男ならプレーで語れ (リトルシニア全国選手権準決勝)
準決勝 横浜本牧戦。勝ち残っているチームに関東のチームが多いのはやはり「東のシニア西のボーイズ」という野球連盟の勢力図が影響している。この年の3年後、リーグを超えた中学硬式野球日本一を決める「全日本中学野球選手権大会」が制定されるのだ。
「気合いの差」というべきだろうか。「打倒青学、打倒山鹿」のスローガンで一致結束してきたチームはすごみが違った。速球とチェンジアップしか球種はないものの配給の散らし方もストライクゾーンをいっぱいに使う制球も申し分なかった。白縫さん自身はこの大会で失点は一つもなかったのだ。
いうなれば俺の左のコントロールと右の速球を足してスタミナを3倍にした感じだ。中学生にはなかなか打てないだろう。
対する胆沢も気おされてはいるが、負けん気の強さが幸いして気合いの乗った良い球を投げている。今日に限って言えば、正直凪沢より上かもしれない。素質だけで中途半端に終わった前世の胆沢と比較すれば格段にいい投手だ。人間性を除いてはだが。
まさに「火の出るような」投手戦。ヒットが出ても後が続かない。四球も望めない。6回の攻防を終えて1時間も経っていないスピード展開だった。山鹿さんも2三振。塁に出たのが住居さんと胆沢に単打が1本ずつ。俺は思考加速でようやく解析を終え、最終打席へと向かった。7回裏。先頭バッターは俺。
命中率アップ、一撃魔法を重ね掛けして臨んだ。1B2S。カウントは俺不利。白縫さんはネクストサークルの山鹿さんをちらりと見る。
これは来るな。
速球、しかも浮き上がるような速球。よほどの天才でも初見で撃てるとは限らない。だが、俺は「初見」じゃない。白縫さんはボールの下を空振りする俺の姿を想像したかもしれない。
だがバットの芯はボールをしっかりと捉えていた。放たれたボールは美しい弧を描きバックスクリーンの横に吸い込まれた。
サヨナラ本塁打。俺ははしゃぎたい気持ちをぐっとこらえてダイヤモンドを回る。
ベンチでは山鹿さんが立つと相手ベンチの向かって深々と頭を下げた。
ベース前で整列し、礼を交わす。早々にベンチに引き揚げようとする俺に白縫さんが声をかけた。
「沢村君。よくあの投球が打てたね?」
俺は答えた。
「はい。白縫さん《《も》》ジャイロボーラーなんですね。綺麗な4シームジャイロだったです。」
ジャイロボール。進行方向に向かって水平軸に回転するボールだ。横回転と表現した方がわかりやすいか。空気抵抗の関係で0コンマ数秒、ボールが沈んでいく速度が遅くなる。だからイメージよりも球がおちるのが遅く、それが浮き上がるように錯覚させるのだ。

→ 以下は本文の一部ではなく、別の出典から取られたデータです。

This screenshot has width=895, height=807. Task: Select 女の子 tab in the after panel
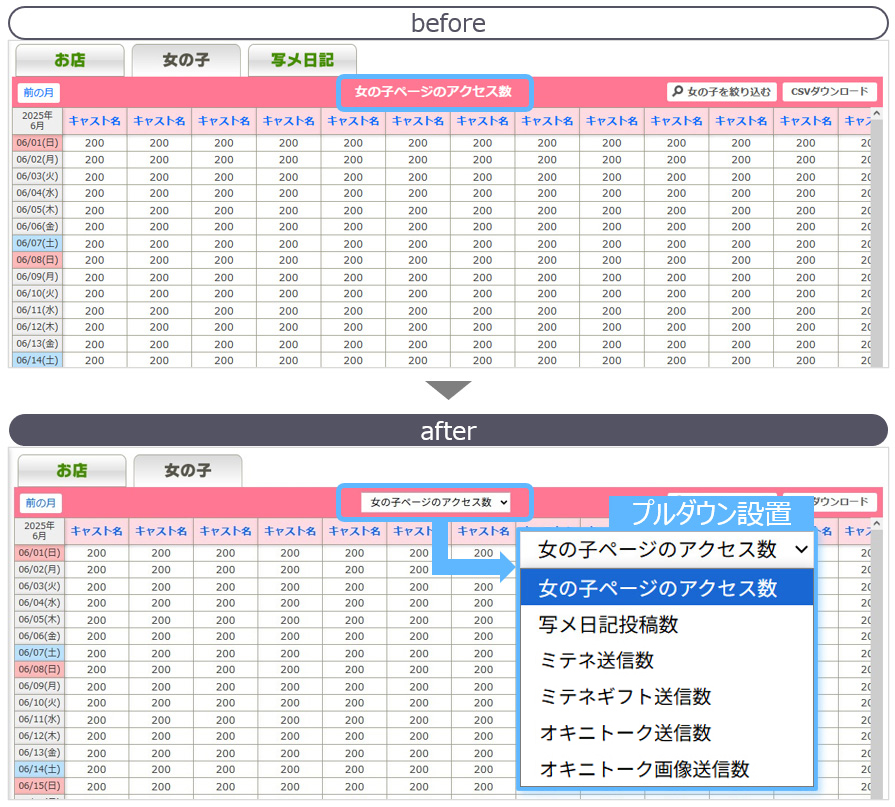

俺が胆沢に投げたホップする球の正体でもある。某野球漫画では強力な直球のように描かれていたが実際には変化球に近い。
はしり去る俺の姿を見送りながら白縫さんは「も」か……とつぶやいたそうだ。
山鹿さんが近づくと
「お前には勝ったが試合には負けた。そういうことだ。」
それだけ言って立ち去ろうとしたそうだ。
「白縫、また対戦ろう。甲子園でも、その先でも。何度でも戦えるし、同じチームでやることもあるかもしれない。

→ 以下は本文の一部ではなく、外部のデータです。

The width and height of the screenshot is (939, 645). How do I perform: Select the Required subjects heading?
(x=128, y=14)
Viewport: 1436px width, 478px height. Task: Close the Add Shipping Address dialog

あの時は事情も言えずに消えて悪かった。親父の会社が倒産して田舎に引っ込むことになったなんて恥ずかしすぎてとてもじゃないが言えなかったんだ。お前たちを傷つけたことは謝る、本当に悪かった。」
そういって頭を下げた。
白縫さんは去り際に「またな。」とだけ言ったという。
俺はその頃荷物を抱えてロッカー裏で亜美にメールを打っていた。「祝!決勝進出!」
「おめでとう。自分で「祝」とか打つか?明日行けたらいくわ。」
「這ってでも恋」
「へんな誤変換すんな。烏賊ねえぞ。」
「なんて読むん?」
「烏賊だよ。ちゃんと日本語勉強せい。」
「あら、いやだ。烏賊皮しい。」
「料理する時はちゃんと剝けよ。」
「あら、いやだ。剝けなんて烏賊皮しい。」
こういうバカなやりとりしている時がいちばん幸せかもしれんな。
「沢村、暗いとこでケータイいじんなや、目悪くすっぞ。」
伊波さんにケツを軽くけられるまでやっていた。